The room, the trash, the objects in the room seems to rustle in appreciation. The sky darkens, lecturer takes a step forward as though to make a bow, but the entrant remains frozen, thinking or perhaps frozen in terror. Then she whispers ‘horror vacui’, and everything stops and quietens, the lecturer in mid-step, leg weirdly orientated as though double jointed, and the entrant speaks for the first time. Speaks of the myth, tendentiously attributed to Aristotle, that nature abhors a vacuum, hates the void, but how this might be inverted and the horror immanent to the present be seen as a plethora of objects, commodities, bodies, the everyday broken trash that is lived within. So, while an emphasis upon the inhuman grasps at a certain truth, up to and including the way the manifest image of this human, as autonomous arbiter of destiny confuses and obscures the way this supposed autonomy is bound within structures and relations, piloted by economic abstraction as much as an (un)natural history of the body or what we quaintly call the subject, entwined with tools, objects, commodities, technologies, discourses and language, something that an emphasis upon cosmic gaps in the world does itself obscure. Or, put another way, the entrant continues to address the, now silent, frozen lecturer and the entranced ruin and trash oddments. Conceptualising horror as immanent to the world, embracing it as an ontological condition which is not quite only symptomatic of economic structures and real abstractions but conceptualises through its own dark obscurity exactly this, even if also embracing it as a way out from the human for supposedly grand thought, but it also misses horrors own crazed hilarity, that loon in a rubber mask that knocks on the door, by attempting to efface it through reason and a discourse of philosophical mastery.
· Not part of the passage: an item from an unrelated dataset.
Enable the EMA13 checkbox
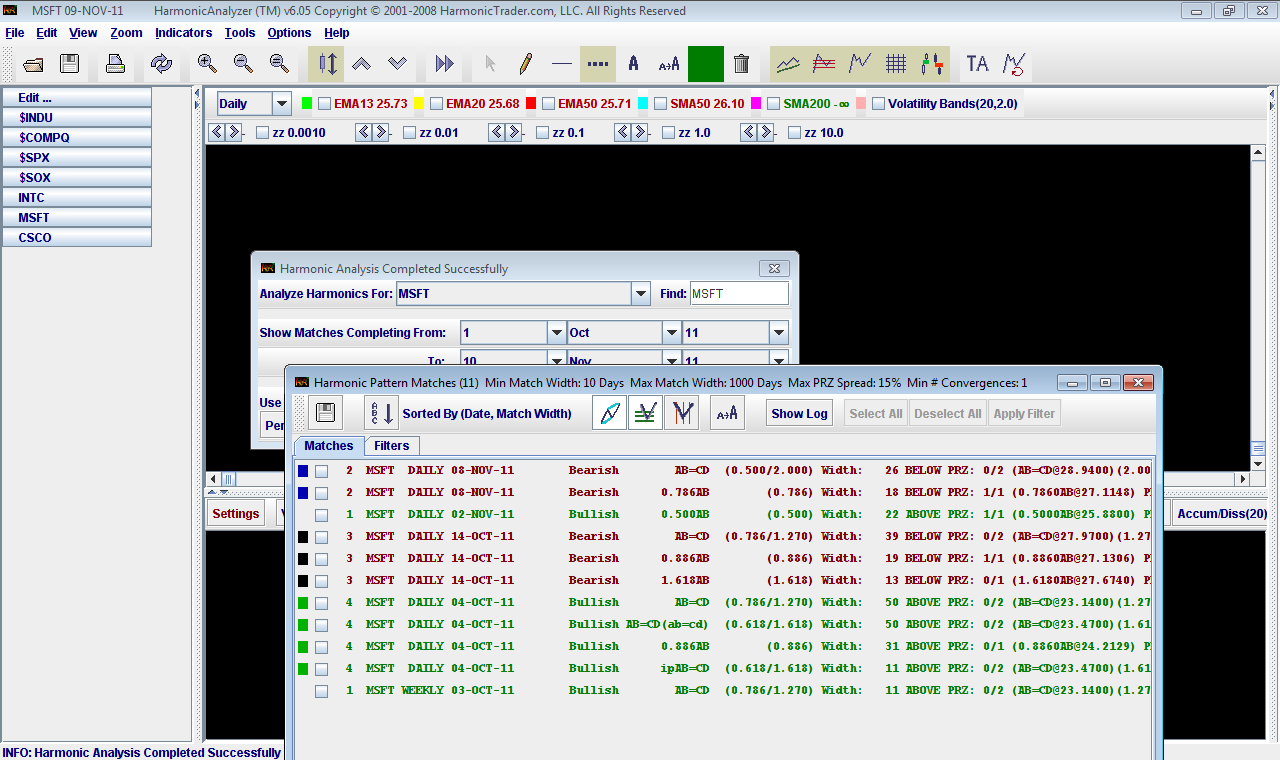coord(325,104)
Horror is also capable of freezing thought, an obscene image that can sometimes be best expressed through a non-philosophical language and the entrant begins to chant in her whisper so mimetic of the lecturers:

 

Real estate educational value, human worm-eaten calculus, unthinkable, shock limit, happy domesticity for thought, educational establishments everyday modality, undomesticated cosmic horror, repetitive spectacle, what is not for us, thing narcissism, obscene symbiosis a world of objects, for us an anti-correlationist sublime, a viral aesthetic of horror, sheer darkness, autonomous convolutions, this derelict building in a repetitive spectacle, the aspic of philosophy, misanthropic agenda, market strategy broken trash, inhuman elements, horror vacui, crazed hilarity.

 

And then, the entrant realised, everything stopped.

 

 

John Cunningham <coffeescience23 AT yahoo.co.uk> is a writer and researcher based in London

 

Footnotes

 

1 Quentin Meillassoux, After Finitude: An Essay on the Necessity of Contingency, (trans. Ray Brassier), 2008.

2 Thomas Ligotti, My Work Is Not Yet Done, Virgin Books, 2009, p.43.